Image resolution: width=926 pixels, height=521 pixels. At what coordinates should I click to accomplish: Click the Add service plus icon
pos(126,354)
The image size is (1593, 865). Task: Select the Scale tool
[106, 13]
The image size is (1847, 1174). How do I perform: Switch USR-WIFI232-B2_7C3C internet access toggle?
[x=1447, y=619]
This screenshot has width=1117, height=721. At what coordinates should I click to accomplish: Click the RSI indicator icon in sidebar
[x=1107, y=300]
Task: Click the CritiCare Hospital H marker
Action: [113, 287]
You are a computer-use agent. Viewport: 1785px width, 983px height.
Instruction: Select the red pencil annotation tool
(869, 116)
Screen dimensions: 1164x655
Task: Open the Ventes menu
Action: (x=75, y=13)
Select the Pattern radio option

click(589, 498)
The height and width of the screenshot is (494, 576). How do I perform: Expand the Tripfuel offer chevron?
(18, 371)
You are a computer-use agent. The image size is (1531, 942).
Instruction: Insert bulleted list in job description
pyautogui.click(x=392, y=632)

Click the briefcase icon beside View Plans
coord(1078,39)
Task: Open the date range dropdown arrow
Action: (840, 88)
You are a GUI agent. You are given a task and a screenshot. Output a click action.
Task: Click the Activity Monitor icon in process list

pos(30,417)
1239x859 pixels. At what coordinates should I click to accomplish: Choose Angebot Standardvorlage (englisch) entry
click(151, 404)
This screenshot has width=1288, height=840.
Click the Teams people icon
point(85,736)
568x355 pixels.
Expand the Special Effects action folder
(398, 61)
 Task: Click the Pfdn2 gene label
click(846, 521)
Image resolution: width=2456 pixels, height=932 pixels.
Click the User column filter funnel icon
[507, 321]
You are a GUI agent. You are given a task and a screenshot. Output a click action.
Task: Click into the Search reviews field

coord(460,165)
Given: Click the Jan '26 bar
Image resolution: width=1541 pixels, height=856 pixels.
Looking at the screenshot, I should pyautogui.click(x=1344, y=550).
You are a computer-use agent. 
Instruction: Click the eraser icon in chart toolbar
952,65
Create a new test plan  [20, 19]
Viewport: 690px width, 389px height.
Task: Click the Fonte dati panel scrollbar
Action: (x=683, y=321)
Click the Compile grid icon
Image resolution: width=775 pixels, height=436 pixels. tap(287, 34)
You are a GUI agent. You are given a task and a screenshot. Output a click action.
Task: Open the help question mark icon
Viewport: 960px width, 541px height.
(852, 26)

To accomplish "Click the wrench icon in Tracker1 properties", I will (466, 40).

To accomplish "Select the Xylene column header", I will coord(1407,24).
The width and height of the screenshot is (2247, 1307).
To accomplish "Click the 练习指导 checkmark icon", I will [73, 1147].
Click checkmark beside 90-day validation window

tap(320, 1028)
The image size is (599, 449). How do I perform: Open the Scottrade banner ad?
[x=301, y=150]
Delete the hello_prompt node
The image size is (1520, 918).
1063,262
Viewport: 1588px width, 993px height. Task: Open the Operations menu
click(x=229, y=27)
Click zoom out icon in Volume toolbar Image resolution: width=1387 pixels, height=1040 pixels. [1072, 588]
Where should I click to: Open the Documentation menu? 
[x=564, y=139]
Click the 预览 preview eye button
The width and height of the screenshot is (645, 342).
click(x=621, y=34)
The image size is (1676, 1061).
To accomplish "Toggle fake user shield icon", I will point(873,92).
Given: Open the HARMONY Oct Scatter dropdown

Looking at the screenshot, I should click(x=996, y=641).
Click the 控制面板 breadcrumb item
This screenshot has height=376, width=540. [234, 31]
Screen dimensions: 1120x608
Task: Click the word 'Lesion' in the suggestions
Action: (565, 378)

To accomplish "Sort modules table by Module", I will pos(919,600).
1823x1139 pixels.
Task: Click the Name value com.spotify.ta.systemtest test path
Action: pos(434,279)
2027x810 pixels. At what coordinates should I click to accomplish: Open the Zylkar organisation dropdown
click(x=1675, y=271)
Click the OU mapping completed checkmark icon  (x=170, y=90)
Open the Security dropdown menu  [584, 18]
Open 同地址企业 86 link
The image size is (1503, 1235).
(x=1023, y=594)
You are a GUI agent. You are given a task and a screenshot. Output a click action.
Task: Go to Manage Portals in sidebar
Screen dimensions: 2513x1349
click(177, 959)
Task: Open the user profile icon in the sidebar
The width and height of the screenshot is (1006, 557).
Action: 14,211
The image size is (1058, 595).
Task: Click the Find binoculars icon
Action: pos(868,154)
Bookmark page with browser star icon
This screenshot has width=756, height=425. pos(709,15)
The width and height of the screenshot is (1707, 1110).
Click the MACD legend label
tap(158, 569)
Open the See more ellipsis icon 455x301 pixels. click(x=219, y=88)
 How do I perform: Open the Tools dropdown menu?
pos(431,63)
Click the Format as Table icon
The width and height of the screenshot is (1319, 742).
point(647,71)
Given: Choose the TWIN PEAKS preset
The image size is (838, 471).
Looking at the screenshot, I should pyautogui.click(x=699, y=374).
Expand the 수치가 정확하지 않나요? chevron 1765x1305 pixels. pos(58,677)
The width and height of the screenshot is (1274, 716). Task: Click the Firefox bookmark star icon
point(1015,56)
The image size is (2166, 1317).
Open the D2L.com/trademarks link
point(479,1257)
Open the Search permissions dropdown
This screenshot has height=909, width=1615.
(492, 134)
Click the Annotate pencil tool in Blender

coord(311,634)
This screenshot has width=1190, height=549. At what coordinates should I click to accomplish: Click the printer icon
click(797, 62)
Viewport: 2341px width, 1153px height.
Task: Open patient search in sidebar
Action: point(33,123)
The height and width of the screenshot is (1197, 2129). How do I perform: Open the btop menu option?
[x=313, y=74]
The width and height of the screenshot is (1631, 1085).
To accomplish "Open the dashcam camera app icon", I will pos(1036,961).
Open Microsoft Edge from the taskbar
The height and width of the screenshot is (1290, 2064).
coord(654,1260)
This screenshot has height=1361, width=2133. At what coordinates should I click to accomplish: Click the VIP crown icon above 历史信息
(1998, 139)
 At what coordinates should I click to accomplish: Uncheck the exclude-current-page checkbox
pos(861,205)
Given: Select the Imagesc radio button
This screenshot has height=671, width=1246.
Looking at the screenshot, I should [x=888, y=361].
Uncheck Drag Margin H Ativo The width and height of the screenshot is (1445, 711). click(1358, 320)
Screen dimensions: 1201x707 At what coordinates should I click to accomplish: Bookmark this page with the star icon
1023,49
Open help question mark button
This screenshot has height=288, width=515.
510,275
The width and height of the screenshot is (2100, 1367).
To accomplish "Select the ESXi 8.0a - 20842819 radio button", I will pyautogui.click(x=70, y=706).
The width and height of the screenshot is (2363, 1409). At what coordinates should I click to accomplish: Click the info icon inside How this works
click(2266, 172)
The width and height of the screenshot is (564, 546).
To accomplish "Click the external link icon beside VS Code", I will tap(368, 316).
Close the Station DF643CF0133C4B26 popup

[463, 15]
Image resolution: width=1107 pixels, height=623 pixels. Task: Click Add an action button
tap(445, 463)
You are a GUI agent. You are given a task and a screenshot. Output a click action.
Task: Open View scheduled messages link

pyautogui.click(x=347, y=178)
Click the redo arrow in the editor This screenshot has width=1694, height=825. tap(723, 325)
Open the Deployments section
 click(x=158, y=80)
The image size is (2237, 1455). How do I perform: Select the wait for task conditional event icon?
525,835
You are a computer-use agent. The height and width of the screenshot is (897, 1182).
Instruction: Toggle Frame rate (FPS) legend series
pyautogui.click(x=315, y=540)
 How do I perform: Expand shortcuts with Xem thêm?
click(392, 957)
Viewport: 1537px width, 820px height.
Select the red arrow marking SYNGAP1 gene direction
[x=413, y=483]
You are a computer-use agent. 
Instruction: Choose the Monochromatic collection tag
· · · · ·
## WHAT TO DO
Reproduce only the lines above spanning from the line containing "Delete the hello_prompt node" through the line containing "The image size is (1676, 1061).", word for word.

## COMPLETED EXERCISE
Delete the hello_prompt node
The image size is (1520, 918).
1063,262
Viewport: 1588px width, 993px height. Task: Open the Operations menu
click(x=229, y=27)
Click zoom out icon in Volume toolbar Image resolution: width=1387 pixels, height=1040 pixels. [1072, 588]
Where should I click to: Open the Documentation menu? 
[x=564, y=139]
Click the 预览 preview eye button
The width and height of the screenshot is (645, 342).
click(x=621, y=34)
The image size is (1676, 1061).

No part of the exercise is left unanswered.